By Steve Vogel, Washington Post Staff

Remembering Failed Iranian Mission

"T.S. Eliot once called April the cruelest month," Gen. Henry
Shelton
reminded a crowd of 200 who gathered on a cold, rain-soaked day
at
Arlington National Cemetery last week. April 2000, as Shelton
noted,
had its share of sad anniversaries for the U.S. military.

Most of the attention focused on the 25th anniversary of the
fall of
Saigon on April 30, 1975. But another sad day in U.S. history
was
remembered at the Tomb of the Unknowns on April 25, the 20th
anniversary of Desert One.

Eight Americans were killed April 25, 1980, in the botched
attempt to
rescue 53 U.S. hostages who were being held by Iranian radicals
at
the U.S. Embassy in Tehran.

President Jimmy Carter had ordered the rescue attempt after six
months of frustration over Iran's refusal to release the
hostages.
The operation, named Eagle Claw, was not a simple one.

Helicopters flying from a carrier in the Persian Gulf were to
ferry
Delta Force commandos to a location outside Tehran from which
the
rescue would be launched. First the helicopters would have to
rendezvous for refueling with C-130s flying from a base in Oman
at a
spot in Iran labeled Desert One.

A swirling sandstorm and mechanical problems forced two
helicopters
to drop out. As the forces gathered at Desert One, a third
helicopter
developed a hydraulic leak. Deciding he no longer had the force
needed to succeed, the commander, Army Col. Charles Beckwith,
scrubbed the mission.

Matters turned disastrous shortly after that when one of the
helicopters collided with a C-130 transport plane loaded with
fuel.
Eight men died in the resulting fireball. The rest escaped, but
the
mission's failure spelled doom for the Carter administration and
forced the military to rethink how it conducted joint
operations.

The focus last week at Arlington was not on the failures.
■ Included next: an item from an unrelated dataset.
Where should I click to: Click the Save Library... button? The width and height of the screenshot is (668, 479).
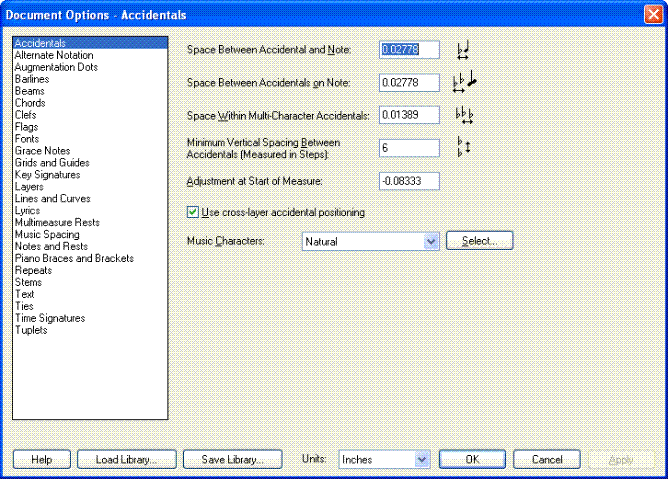232,459
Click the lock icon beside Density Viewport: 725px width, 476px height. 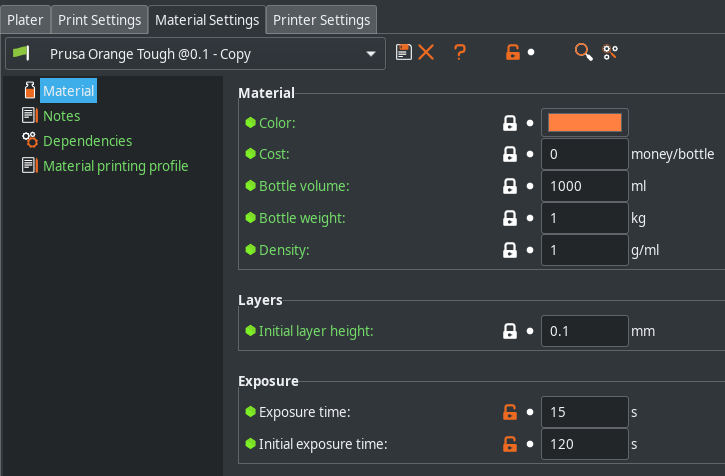(510, 250)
"When I think about the sheer audacity of the Eagle Claw
mission,
when I consider the enormity of the task . . . when I examine
the
political situation at the time in both Iran and America, and
when I
reflect on the results--both positive and negative--I am awed,"
Shelton, who is chairman of the Joint Chiefs of Staff, told
those
gathered. "I stand in the company of giants and in the shadow of
eight genuine American heroes."

Relatives of many of those killed were on hand for the ceremony,
sponsored by No Greater Love, a Washington-based nonprofit
dedicated
to caring for the families of Americans who died in service to
the
country.

Many veterans of the Desert One operation also attended, and
they
escorted family members as they placed roses on the common grave
of
three of the casualties. Nearly a dozen former hostages saluted
the
sacrifices made on their behalf by placing U.S. flags on a
remembrance panel.

The eight servicemen honored included three Marines: Sgt. John
D.
Harvey, of Roanoke; Cpl. George N. Holmes Jr., of Pine Bluff,
Ark.;
and Staff Sgt. Dewey Johnson, of Dublin, Ga. The five Air Force
personnel honored were Maj. Richard L. Bakke, of Long Beach,
Calif.;
Maj. Harold L. Lewis Jr., of Fort Walton Beach, Fla.; Tech. Sgt.
Joel
C. Mayo, of Harrisville, Mich.; Capt. Lyn D. McIntosh, of
Valdosta,
Ga.; and Capt. Charles T. McMillan of Corryton, Tenn.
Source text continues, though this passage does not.